1) If the base URL has no url-path, a single slash "/" is
prepended to the remainder of the embedded URL and the
result is the absolute url-path.

2) Otherwise, the last path segment of the base url-path
(anything following the rightmost slash "/") is removed
and the remainder of the embedded URL is appended in its
place. Within the result, all occurrences of "/." or
"xxx/../", where "xxx", ".." and "." are complete path
segments, are recursively removed.

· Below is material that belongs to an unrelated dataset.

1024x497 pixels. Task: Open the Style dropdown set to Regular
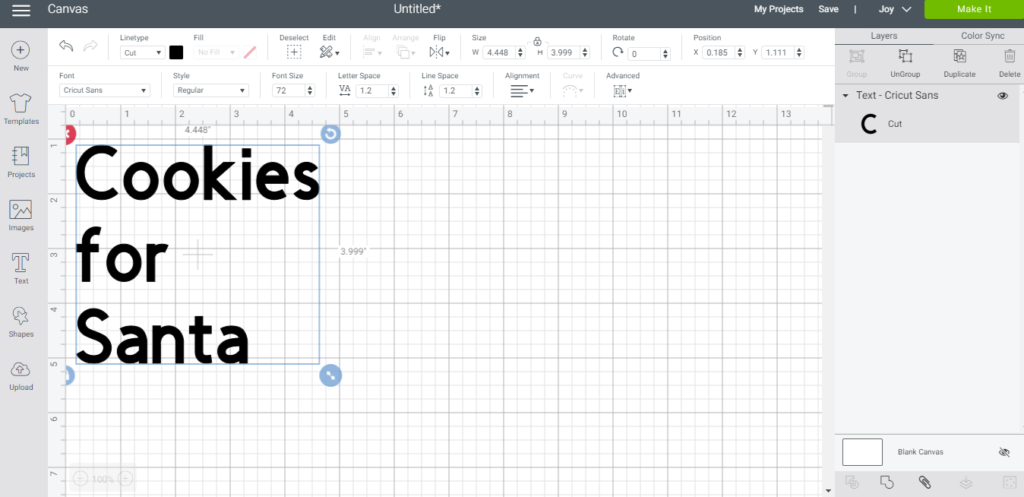pos(210,91)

Removal of all "/."
path segments is done prior to removal of all "xxx/../".
Removal of "xxx/../" path segments is performed iteratively,
removing the leftmost matching pattern on each iteration.

Examples:

Within an object with a well defined base URL of

<URL:magic://a/b/c/d>

the relative URLs would expand as follows:

g:h = <URL:g:h>
magic:g = <URL:magic://a/b/c/g>
magic: = <URL:magic://a/b/c/d>
g = <URL:magic://a/b/c/g>
./g = <URL:magic://a/b/c/g>
/g = <URL:magic://a/g>
//g = <URL:magic://g>
../g = <URL:magic://a/b/g>
../../g = <URL:magic://a/g>
../../../g = <URL:magic://a/../g>
./../g = <URL:magic://a/b/g>
/./g = <URL:magic://a/./g>
g/./h = <URL:magic://a/g/h>
g/../h = <URL:magic://a/h>

Note that, although the last five examples are not likely
to occur within any object, all URL parsers should be
capable of resolving them consistently.